Print the line where "Screen dimensions: 1376x768" occurs and every line that follows it in the data below, ending with the last line, precisely as written.
________________
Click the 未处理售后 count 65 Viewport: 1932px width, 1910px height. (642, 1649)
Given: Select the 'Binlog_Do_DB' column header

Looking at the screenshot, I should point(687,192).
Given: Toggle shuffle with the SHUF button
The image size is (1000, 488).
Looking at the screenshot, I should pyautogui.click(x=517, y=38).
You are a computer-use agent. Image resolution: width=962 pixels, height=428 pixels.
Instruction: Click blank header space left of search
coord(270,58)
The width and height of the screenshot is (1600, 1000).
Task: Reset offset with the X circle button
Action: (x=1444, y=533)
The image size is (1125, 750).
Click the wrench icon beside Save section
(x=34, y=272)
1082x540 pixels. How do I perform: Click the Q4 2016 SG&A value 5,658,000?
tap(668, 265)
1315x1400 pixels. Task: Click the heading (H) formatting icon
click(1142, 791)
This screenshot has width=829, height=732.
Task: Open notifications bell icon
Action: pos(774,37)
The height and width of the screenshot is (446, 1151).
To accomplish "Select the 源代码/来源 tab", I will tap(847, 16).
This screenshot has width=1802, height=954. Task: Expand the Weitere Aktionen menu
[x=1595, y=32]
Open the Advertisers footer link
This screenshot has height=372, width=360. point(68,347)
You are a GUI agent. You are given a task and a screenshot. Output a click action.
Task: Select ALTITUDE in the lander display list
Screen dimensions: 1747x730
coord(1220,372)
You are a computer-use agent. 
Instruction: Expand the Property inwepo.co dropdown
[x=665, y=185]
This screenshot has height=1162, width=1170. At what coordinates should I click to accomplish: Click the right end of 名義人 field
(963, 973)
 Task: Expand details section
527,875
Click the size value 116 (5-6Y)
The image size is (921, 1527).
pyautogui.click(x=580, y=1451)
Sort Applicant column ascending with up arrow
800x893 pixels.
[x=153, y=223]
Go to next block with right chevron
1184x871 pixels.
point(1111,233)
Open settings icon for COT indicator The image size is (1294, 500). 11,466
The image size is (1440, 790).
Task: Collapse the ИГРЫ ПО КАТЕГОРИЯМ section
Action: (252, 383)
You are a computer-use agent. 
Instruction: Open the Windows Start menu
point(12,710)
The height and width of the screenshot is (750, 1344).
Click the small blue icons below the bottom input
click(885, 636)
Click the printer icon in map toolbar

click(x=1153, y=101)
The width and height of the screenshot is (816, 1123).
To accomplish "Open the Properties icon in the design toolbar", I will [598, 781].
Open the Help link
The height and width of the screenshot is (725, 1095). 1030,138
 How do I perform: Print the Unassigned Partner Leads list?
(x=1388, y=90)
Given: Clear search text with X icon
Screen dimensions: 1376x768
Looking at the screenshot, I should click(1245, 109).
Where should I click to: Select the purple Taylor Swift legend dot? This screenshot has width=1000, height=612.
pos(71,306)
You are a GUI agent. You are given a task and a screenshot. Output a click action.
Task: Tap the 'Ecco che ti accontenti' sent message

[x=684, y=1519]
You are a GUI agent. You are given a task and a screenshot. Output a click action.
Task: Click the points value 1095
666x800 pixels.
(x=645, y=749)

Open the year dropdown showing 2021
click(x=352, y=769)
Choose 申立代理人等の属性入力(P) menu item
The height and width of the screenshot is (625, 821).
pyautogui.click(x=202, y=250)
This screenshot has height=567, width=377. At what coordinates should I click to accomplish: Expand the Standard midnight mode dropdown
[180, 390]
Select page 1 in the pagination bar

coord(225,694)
________________
* _Written answer_
Screen dimensions: 1376x768
Looking at the screenshot, I should click(1245, 109).
Where should I click to: Select the purple Taylor Swift legend dot? This screenshot has width=1000, height=612.
pos(71,306)
You are a GUI agent. You are given a task and a screenshot. Output a click action.
Task: Tap the 'Ecco che ti accontenti' sent message

[x=684, y=1519]
You are a GUI agent. You are given a task and a screenshot. Output a click action.
Task: Click the points value 1095
666x800 pixels.
(x=645, y=749)

Open the year dropdown showing 2021
click(x=352, y=769)
Choose 申立代理人等の属性入力(P) menu item
The height and width of the screenshot is (625, 821).
pyautogui.click(x=202, y=250)
This screenshot has height=567, width=377. At what coordinates should I click to accomplish: Expand the Standard midnight mode dropdown
[180, 390]
Select page 1 in the pagination bar

coord(225,694)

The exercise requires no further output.